Copy every entry precisely.

Start of Material provided

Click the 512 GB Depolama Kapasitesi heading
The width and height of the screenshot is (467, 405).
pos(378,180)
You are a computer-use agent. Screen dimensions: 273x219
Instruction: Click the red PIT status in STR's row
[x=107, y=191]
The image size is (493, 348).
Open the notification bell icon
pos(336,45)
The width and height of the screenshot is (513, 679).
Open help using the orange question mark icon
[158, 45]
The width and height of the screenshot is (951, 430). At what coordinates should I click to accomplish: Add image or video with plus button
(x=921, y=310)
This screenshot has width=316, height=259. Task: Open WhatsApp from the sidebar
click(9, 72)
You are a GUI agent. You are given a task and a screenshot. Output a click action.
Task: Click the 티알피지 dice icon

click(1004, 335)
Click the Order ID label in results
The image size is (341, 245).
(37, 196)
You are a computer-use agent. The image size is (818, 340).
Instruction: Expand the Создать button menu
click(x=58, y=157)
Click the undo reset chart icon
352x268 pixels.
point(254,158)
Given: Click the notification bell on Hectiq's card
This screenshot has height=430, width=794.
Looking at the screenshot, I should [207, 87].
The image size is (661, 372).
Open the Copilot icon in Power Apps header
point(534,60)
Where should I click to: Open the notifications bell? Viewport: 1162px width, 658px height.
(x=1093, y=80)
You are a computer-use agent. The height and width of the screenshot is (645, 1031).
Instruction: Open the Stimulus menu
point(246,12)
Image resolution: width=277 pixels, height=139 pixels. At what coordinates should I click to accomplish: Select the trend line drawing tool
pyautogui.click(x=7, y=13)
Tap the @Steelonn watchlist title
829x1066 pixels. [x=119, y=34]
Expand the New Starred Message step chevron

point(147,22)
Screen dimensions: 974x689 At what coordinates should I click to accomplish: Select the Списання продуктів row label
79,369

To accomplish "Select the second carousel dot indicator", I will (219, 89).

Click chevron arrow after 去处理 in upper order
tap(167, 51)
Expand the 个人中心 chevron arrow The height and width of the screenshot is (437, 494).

End of Material provided

Answer box =>
Click the 512 GB Depolama Kapasitesi heading
The width and height of the screenshot is (467, 405).
pos(378,180)
You are a computer-use agent. Screen dimensions: 273x219
Instruction: Click the red PIT status in STR's row
[x=107, y=191]
The image size is (493, 348).
Open the notification bell icon
pos(336,45)
The width and height of the screenshot is (513, 679).
Open help using the orange question mark icon
[158, 45]
The width and height of the screenshot is (951, 430). At what coordinates should I click to accomplish: Add image or video with plus button
(x=921, y=310)
This screenshot has width=316, height=259. Task: Open WhatsApp from the sidebar
click(9, 72)
You are a GUI agent. You are given a task and a screenshot. Output a click action.
Task: Click the 티알피지 dice icon

click(1004, 335)
Click the Order ID label in results
The image size is (341, 245).
(37, 196)
You are a computer-use agent. The image size is (818, 340).
Instruction: Expand the Создать button menu
click(x=58, y=157)
Click the undo reset chart icon
352x268 pixels.
point(254,158)
Given: Click the notification bell on Hectiq's card
This screenshot has height=430, width=794.
Looking at the screenshot, I should [207, 87].
The image size is (661, 372).
Open the Copilot icon in Power Apps header
point(534,60)
Where should I click to: Open the notifications bell? Viewport: 1162px width, 658px height.
(x=1093, y=80)
You are a computer-use agent. The height and width of the screenshot is (645, 1031).
Instruction: Open the Stimulus menu
point(246,12)
Image resolution: width=277 pixels, height=139 pixels. At what coordinates should I click to accomplish: Select the trend line drawing tool
pyautogui.click(x=7, y=13)
Tap the @Steelonn watchlist title
829x1066 pixels. [x=119, y=34]
Expand the New Starred Message step chevron

point(147,22)
Screen dimensions: 974x689 At what coordinates should I click to accomplish: Select the Списання продуктів row label
79,369

To accomplish "Select the second carousel dot indicator", I will (219, 89).

Click chevron arrow after 去处理 in upper order
tap(167, 51)
Expand the 个人中心 chevron arrow The height and width of the screenshot is (437, 494).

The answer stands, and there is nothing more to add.